Innovation and Reliability
Dr. Jürgen Friedrich, Geschäftsführer/Sprecher der Geschäftsführung Germany Trade & Invest | © GTAI/Illing & Vossbeck Fotografie
In an interview with the major German daily newspaper Die Welt, Germany Trade & Invest Chairman/CEO Jürgen Friedrich discussed the importance of “Made in Germany” as a brand in times of trade conflicts.
Welt: What’s the secret that allowed “Made in Germany” to become such a success?
Jürgen Friedrich: The “Made in Germany” label was actually introduced by the British government in the late nineteenth century to dissuade consumers from buying cheap German imports. The label stuck, but the idea that it stands for poor quality was quickly consigned to history. For decades, German companies’ innovativeness and emphasis on quality and precision have augmented the brand and made it a success. Today, all over the world, “Made in Germany” stands for innovation, reliability and durability.
Has the brand lost some of its positive connotations, or does it still mean what it did, for instance, in the 1950s and 60s?

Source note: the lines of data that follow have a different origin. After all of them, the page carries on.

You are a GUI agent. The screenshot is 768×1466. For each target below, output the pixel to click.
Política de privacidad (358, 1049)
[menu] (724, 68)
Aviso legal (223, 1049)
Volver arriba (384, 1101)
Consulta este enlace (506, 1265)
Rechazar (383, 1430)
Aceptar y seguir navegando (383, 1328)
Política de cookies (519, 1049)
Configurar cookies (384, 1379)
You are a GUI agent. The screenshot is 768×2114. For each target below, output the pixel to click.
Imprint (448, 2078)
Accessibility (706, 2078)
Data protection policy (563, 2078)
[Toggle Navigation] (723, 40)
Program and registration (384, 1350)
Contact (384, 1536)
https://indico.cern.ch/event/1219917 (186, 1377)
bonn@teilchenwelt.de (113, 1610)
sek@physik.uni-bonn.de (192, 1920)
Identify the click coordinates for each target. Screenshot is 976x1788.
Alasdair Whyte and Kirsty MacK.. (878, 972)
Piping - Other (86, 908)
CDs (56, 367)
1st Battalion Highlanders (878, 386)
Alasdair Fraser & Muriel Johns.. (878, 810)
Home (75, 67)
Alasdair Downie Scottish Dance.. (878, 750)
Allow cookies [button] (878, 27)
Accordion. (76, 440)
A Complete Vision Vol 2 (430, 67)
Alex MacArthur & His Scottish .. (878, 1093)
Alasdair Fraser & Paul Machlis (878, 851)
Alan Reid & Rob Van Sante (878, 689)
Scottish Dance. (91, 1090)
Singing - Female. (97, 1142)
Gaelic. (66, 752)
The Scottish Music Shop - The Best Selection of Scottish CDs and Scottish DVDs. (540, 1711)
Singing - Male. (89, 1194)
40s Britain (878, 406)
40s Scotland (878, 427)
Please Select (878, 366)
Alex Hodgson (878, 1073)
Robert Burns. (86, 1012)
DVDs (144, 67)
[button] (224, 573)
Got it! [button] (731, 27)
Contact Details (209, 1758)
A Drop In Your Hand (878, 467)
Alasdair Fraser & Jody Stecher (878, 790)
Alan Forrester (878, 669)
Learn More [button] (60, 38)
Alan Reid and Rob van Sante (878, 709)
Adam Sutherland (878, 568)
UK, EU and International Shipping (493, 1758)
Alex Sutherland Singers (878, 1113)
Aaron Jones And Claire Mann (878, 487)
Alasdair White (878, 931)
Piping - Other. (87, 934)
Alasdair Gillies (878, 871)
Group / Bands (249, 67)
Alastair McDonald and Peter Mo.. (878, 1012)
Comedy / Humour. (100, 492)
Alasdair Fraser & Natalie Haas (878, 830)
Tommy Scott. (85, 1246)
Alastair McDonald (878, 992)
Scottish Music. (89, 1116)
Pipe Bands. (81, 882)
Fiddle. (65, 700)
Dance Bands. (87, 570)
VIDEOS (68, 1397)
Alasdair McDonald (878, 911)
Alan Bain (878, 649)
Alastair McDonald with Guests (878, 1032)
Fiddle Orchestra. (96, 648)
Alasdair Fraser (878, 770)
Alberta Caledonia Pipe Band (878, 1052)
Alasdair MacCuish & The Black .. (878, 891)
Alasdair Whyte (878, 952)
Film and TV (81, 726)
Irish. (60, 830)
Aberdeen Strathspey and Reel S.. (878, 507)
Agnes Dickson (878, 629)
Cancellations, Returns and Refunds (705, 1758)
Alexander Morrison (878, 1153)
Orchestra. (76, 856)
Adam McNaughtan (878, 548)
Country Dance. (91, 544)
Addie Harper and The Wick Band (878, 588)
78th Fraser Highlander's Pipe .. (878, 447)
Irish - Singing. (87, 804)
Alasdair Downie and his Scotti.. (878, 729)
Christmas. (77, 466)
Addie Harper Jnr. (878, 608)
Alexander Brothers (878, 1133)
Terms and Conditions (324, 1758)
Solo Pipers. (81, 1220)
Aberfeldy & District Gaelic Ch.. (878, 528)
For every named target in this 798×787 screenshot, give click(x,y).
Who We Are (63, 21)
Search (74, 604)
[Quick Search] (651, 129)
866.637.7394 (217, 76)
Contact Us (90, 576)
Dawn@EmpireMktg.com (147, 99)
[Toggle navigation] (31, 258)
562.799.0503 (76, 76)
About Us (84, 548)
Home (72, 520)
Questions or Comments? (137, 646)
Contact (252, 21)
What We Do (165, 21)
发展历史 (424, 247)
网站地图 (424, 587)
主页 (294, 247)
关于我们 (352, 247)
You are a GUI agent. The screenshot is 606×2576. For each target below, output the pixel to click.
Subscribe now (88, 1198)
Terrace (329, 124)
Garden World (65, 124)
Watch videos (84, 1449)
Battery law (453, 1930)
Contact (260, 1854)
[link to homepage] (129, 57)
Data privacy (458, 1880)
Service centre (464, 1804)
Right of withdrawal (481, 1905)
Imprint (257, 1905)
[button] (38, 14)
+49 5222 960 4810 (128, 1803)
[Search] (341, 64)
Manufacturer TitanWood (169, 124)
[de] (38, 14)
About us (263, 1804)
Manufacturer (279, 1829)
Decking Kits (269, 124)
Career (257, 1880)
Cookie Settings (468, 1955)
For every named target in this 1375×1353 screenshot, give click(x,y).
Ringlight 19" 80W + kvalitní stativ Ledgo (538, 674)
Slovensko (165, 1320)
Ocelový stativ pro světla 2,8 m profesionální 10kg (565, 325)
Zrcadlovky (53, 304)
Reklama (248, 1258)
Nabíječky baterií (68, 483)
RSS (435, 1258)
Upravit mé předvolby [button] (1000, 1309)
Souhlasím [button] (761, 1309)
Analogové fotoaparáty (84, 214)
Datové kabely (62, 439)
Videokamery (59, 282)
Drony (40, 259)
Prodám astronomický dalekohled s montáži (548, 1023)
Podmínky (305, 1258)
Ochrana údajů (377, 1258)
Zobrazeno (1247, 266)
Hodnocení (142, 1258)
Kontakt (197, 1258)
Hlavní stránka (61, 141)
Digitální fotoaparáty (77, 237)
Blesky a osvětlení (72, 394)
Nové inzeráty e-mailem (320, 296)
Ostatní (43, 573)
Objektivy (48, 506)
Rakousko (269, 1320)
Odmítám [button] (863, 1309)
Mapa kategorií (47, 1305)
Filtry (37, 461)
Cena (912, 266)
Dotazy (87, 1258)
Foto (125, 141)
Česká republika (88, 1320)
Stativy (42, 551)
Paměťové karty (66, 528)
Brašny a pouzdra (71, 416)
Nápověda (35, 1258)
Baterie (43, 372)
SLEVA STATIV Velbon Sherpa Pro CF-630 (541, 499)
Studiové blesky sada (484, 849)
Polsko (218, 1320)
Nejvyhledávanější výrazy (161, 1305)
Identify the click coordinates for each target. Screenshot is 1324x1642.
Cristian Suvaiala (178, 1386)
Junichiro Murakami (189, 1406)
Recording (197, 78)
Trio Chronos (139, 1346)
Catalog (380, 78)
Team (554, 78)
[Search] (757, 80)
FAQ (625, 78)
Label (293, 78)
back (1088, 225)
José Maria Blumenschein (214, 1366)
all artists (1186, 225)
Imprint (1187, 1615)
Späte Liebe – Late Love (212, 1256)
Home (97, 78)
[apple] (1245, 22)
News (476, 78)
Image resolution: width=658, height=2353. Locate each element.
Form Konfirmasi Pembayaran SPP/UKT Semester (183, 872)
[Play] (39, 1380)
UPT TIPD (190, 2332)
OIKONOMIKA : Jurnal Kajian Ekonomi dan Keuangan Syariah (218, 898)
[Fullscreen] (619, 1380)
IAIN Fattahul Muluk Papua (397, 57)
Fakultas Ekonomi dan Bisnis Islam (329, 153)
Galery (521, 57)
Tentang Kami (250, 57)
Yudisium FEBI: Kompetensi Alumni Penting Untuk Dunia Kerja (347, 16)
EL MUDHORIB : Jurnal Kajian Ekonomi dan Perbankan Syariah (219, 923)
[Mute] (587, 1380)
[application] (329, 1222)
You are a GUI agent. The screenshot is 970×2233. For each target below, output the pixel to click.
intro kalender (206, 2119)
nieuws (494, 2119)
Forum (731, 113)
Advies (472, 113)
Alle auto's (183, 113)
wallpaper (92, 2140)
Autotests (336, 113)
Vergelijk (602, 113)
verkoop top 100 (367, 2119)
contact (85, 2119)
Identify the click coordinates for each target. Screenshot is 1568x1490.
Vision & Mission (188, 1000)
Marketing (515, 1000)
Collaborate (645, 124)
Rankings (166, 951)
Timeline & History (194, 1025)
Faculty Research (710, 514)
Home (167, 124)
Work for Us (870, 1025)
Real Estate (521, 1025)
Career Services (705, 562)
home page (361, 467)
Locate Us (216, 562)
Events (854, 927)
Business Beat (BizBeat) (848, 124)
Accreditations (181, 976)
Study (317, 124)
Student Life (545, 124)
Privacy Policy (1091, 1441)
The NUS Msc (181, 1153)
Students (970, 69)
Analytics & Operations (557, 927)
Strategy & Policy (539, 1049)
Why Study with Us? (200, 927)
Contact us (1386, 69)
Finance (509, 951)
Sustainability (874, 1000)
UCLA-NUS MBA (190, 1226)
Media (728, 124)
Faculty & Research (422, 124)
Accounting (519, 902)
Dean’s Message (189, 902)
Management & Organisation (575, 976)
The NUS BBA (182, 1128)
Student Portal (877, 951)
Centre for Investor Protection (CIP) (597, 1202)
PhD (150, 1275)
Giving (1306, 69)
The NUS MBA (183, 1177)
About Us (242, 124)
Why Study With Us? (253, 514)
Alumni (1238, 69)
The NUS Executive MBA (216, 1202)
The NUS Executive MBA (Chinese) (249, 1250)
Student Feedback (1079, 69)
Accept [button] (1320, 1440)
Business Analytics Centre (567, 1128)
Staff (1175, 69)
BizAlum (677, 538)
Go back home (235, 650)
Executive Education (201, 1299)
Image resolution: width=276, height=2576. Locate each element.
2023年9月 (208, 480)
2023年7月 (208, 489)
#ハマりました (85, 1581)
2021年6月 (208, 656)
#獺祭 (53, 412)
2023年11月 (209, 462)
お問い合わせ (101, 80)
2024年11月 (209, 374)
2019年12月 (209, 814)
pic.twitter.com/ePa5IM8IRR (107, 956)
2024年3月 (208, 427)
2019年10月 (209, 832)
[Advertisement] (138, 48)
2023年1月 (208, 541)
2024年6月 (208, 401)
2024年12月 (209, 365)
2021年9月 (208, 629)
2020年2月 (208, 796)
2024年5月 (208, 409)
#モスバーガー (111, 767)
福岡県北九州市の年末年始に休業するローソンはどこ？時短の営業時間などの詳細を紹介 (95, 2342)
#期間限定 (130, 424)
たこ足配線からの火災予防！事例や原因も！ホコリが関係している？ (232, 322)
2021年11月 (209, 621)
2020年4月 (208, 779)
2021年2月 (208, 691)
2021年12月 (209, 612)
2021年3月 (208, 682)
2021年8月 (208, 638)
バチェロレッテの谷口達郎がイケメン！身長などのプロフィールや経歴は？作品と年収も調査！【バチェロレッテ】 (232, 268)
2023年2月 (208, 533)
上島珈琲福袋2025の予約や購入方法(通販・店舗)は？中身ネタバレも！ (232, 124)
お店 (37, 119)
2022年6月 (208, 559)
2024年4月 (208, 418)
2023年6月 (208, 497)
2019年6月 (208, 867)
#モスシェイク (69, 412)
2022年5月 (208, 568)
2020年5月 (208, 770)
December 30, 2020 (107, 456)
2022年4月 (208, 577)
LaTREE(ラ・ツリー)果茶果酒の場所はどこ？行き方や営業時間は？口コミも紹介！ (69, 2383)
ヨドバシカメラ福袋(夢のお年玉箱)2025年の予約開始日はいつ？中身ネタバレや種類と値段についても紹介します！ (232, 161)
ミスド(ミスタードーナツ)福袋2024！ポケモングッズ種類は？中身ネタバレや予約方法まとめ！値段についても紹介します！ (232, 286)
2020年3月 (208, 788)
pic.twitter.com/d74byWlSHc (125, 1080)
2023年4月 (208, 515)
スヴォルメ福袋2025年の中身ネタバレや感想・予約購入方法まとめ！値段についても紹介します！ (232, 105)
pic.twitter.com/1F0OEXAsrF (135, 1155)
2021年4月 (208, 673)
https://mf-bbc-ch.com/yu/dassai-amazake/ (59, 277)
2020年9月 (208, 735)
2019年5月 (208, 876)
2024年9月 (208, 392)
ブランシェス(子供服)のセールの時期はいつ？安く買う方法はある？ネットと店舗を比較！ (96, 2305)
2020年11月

Last year, Germany Trade & Invest carried out studies about the image of “Made in Germany” as a label in more than forty different business locations across the world. The conclusion was the “Made in Germany” is a very strong brand, but that alone is not necessarily enough. German products are very popular around the world, but depending on the country, their high price can be an obstacle. Our surveys suggested that good customer service can justify higher prices in people’s minds. At the same time, the label – particularly with consumer goods – is a status symbol.
What is the label “Made in Germany” so important for medium-sized, smaller and family-run businesses?
Many small- to medium-sized enterprises do part of their business abroad. Among them are the so-called “hidden champions,” of which, depending on definition, there are between 1,300 and 1,500 in Germany. All these companies all leaders in a small niche on the world market, so they profit from the positive connotations of “Made in Germany” abroad.
What is the biggest threat to the label today?
Certainly, things like the diesel scandal or the repeated delays in the construction of the new Berlin airport did nothing to enhance the brand name abroad. Nonetheless, the surveys in our studies yielded very diverse results. In most countries, negative reports have not yet dented the image of German products. But regardless, German companies need to preserve their advantage in innovation for as long as possible – the competition from ambitious nations like China is eager to eat into it.
Why was the designation “Software Made in Germany” introduced?
Around the world, the label “Made in Germany” stands for the highest level of quality and innovation. The introduction of a corresponding label for the software sector allows software producers from Germany to market themselves effectively on the international market and provide evidence of their high standards.
And what’s the point of the new certification “Software Hosted in Germany?”
This seal of approval shows that German software companies offering their products for sale on the Internet conform to high standards of security.